Affordable Reconfigurable Tooling (ART) is a concept for adjustable and reconfigurable work-holding during the assembly process. Instead of dedicated aircraft fixtures, which are very time-consuming and expensive to deploy, ART fixtures enable affordable construction from a standard steel component kit. They can be assembled quickly and set within tolerance by means of a metrology system. Calculation of strength and stiffness can be made by simple, standard methods.
The first drafts of the concept were made by Saab (Linkoping, Sweden) about a decade ago. Further developments were made by Linköping University, Airbus UK, BAE Systems, Leica Geosystems, and DELFOi. The first industrial application is now being realized at Saab and tests are under way at Airbus UK.
The basic principle in ART is that the pick-up devices of the product are set into CAD-defined positions by means of adjustable supports and through guidance of an external measuring system. This contrasts the traditional way of building work-holding fixtures in which the pick-up devices are related to a common datum by means of a stack of accurately machined construction elements or by help of shimming and fettling.
One of the main benefits of ART is that the accuracy of the pick-up positions can be maintained even though less precise machining is required for the construction elements. This provides a potential for cost savings.
Another benefit is that it enables an easy way for trimming the pick-up positions when disturbances occur. Such disturbances may come from variable temperature, floor subsidence, unexpected shock loads, and the release of internal tensions in welds.

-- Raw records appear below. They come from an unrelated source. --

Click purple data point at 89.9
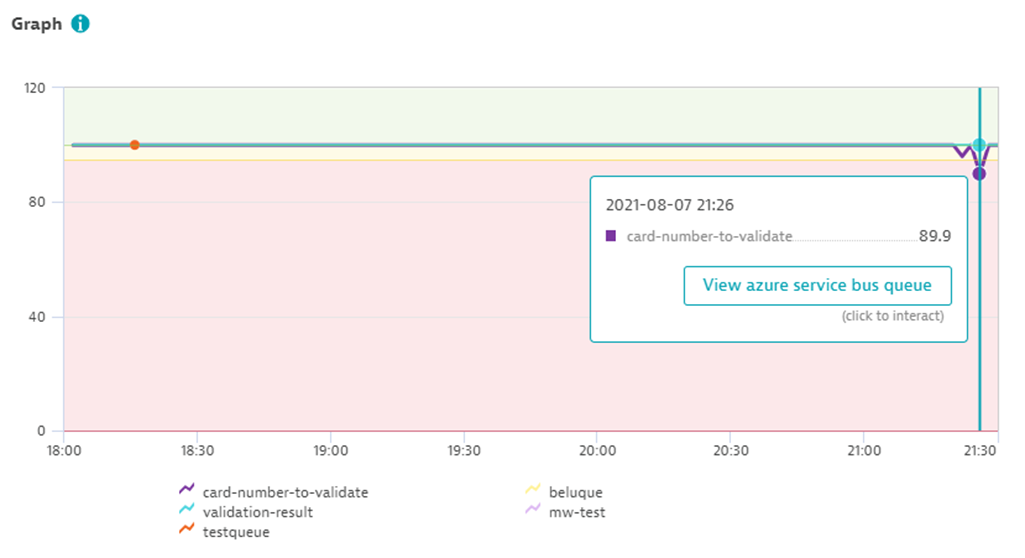 [979, 174]
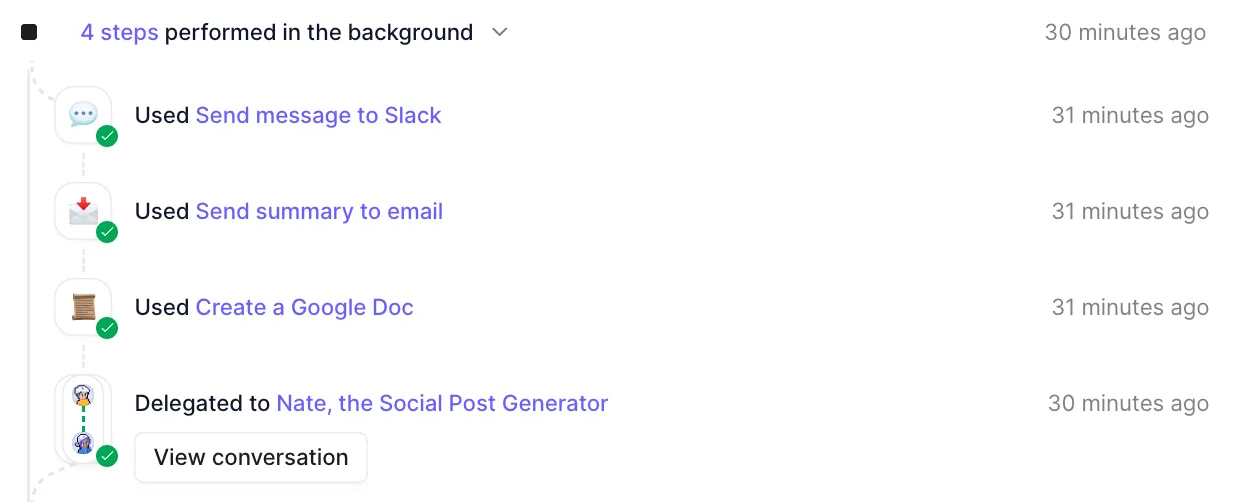This screenshot has height=502, width=1246.
Task: Click the timestamp on the delegation step
Action: 1128,403
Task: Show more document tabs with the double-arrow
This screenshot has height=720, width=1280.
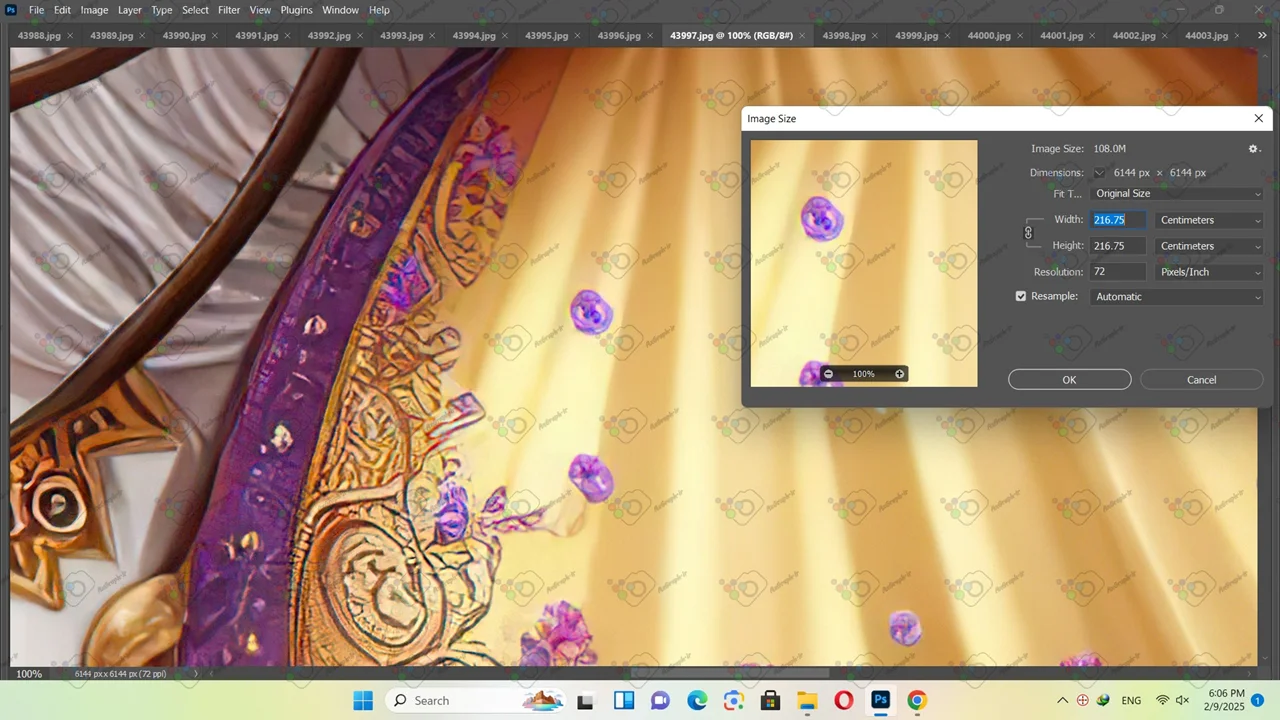Action: pyautogui.click(x=1262, y=36)
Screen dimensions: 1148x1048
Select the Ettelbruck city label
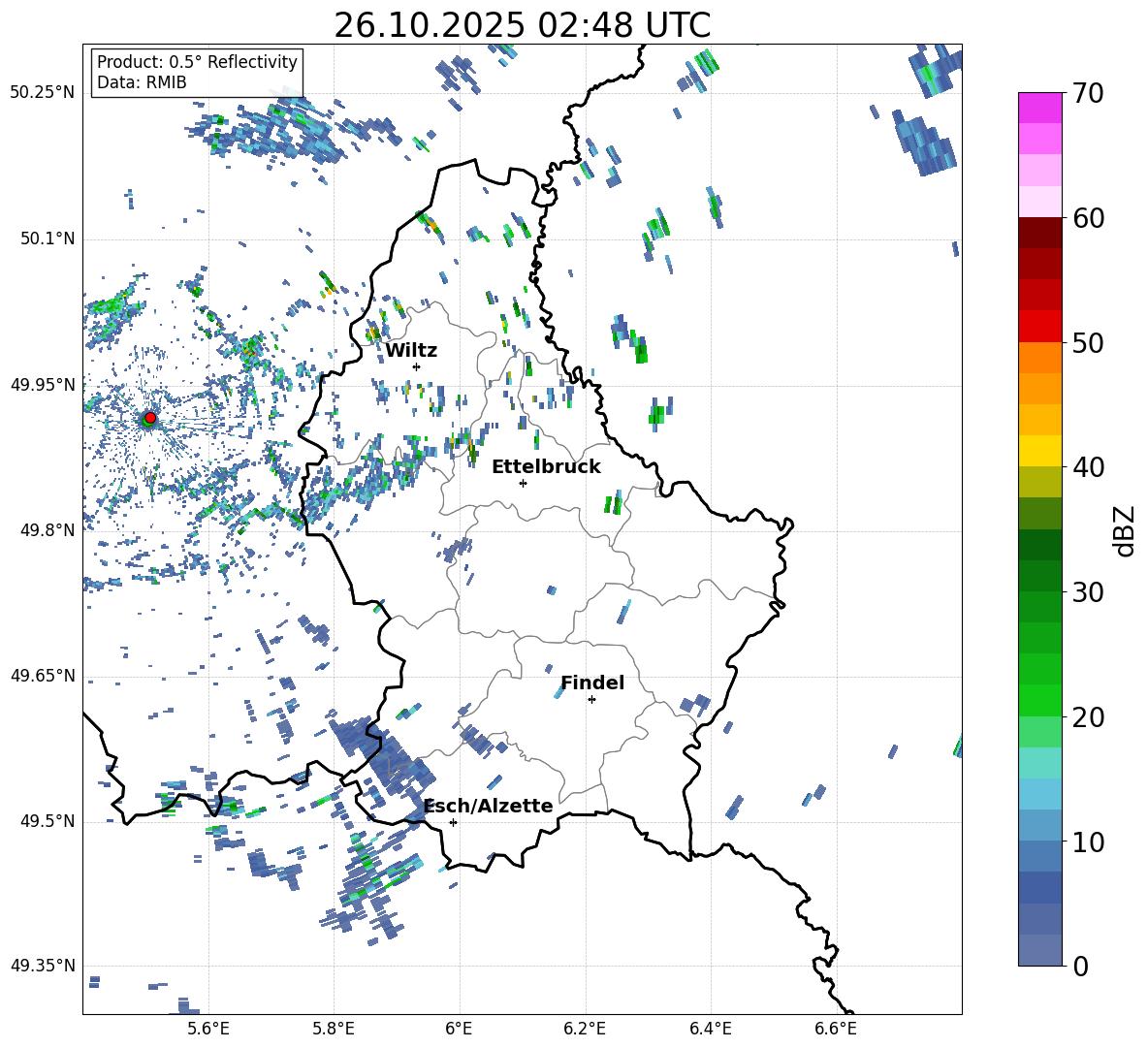(546, 466)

Still another benefit of ART is that it enables shorter lead times and concurrent engineering in the tooling development. The main structure of the fixture can be designed and even erected before the product design is finally settled. Late changes of the product resulting in modified coordinates for the pick-up devices can be handled by setting the adjustable supports into amended positions. Contributing to the shortened lead time in ART is the fact that the construction parts, to a great extent, can be supplied off-the-shelf as modular, standard parts.
An additional benefit in some cases is the possibility of enabling reconfigurability within a group of different products. This is especially beneficial in low-volume production. The costs of the fixture then are shared between the different projects.
Prior drafts of ART fixtures used extensionable stics, so-called pogostics, which were attached into a firm framework of welded steel beams. The requisite degree of geometrical variability for the products was achieved by resetting the pogostics into new positions and directions. The framework, however, was welded, which limited both product variability and accessibility of the measuring device, a laser tracker.
Then a new modular system for joining steel beams, called “BoxJoint,” was conceived. The first version of this system enabled the joining of crossing beams in square, reconfigurable patterns. The benefit of the system was that the beams could be moved into new relative positions, avoiding many of the problems related to clashes and difficult-to-reach areas of welded structures.
During further development of ART, it was found beneficial to combine the existing types of adjustable supports, such as flexapods or hexapods, with newly developed so-called miniflexapods and other product supports that offer more work space for adjustments.
Now, a modified version of the system has been developed with a set of new joints (angular, T-, and corner). In addition, two new modular sizes were integrated within the prior system to form a total construction kit with a very large span of sizes and capacities.
Results to date of an ongoing field study at Airbus UK on an A380 trailing-edge subassembly are positive.
This article is based on SAE technical paper 2010-01-1873 by Peter Helgosson of DELFOi, Gilbert Ossbahr of Linköping University, and David Tomlinson of Airbus Operations Ltd.